(Document extract Opens)

He points out that one of the most striking features in the story of space exploration-and one not always acknowledged-is the pervasive Canadian contribution. At almost every turn there is a Canadian scientist or engineer who has helped steer the course.
The space race of the 1960s is a case in point, as Smith recounted last July in a commemorative article published in the Literary Review of Canada to mark the 50th anniversary of the Apollo moon landing.
"So vast was the American space program in the early 1960s, so rapidly did it expand … that skilled engineers, managers, scientists, computer programmers and technicians were in short supply," he wrote.
"As one exasperated Jet Propulsion Laboratory manager exclaimed, 'Where are the people who know what they are doing?'"
It turns out they were in Canada, said Smith, looking for work after production of the famed Avro Arrow-Canada's first supersonic fighter plane-was cancelled by the federal government in 1959.
Thirty-two of Avro's engineers joined NASA, including its chief designer, Jim Chamberlin, who became head of engineering for Project Mercury, NASA's first human space flight, and chief designer for Project Gemini, "the 'engineering bridge' between Mercury and Apollo that pioneered space rendezvous and docking techniques essential for a moon mission," said Smith.

(Document extract Closes)
(Entries shown Opens)

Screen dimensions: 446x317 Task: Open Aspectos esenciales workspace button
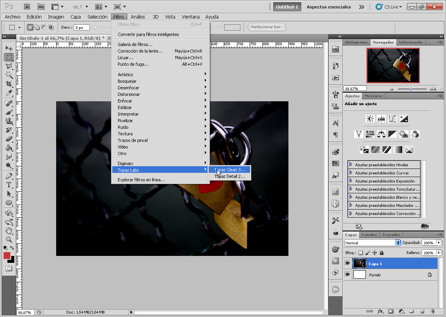[329, 7]
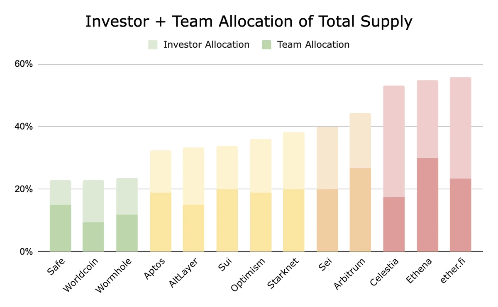Screen dimensions: 498x307
Task: Click Arbitrum's light orange investor segment
Action: pyautogui.click(x=360, y=141)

(Entries shown Closes)

• Work task A:
Answer these from the passage on Canadians in space exploration:
(i) Where was Smith's commemorative article for the 50th anniversary of the Apollo moon landing published?
(ii) In what year did the federal government cancel production of the Avro Arrow?
(iii) How many of Avro's engineers joined NASA?
• Work task B: Retype the part of the passage on Canadians in space exploration starting with "It turns out" and going on through "government in 1959.".

• Exercise answer A:
(i) The Literary Review of Canada
(ii) 1959
(iii) Thirty-two

• Exercise answer B:
It turns out they were in Canada, said Smith, looking for work after production of the famed Avro Arrow-Canada's first supersonic fighter plane-was cancelled by the federal government in 1959.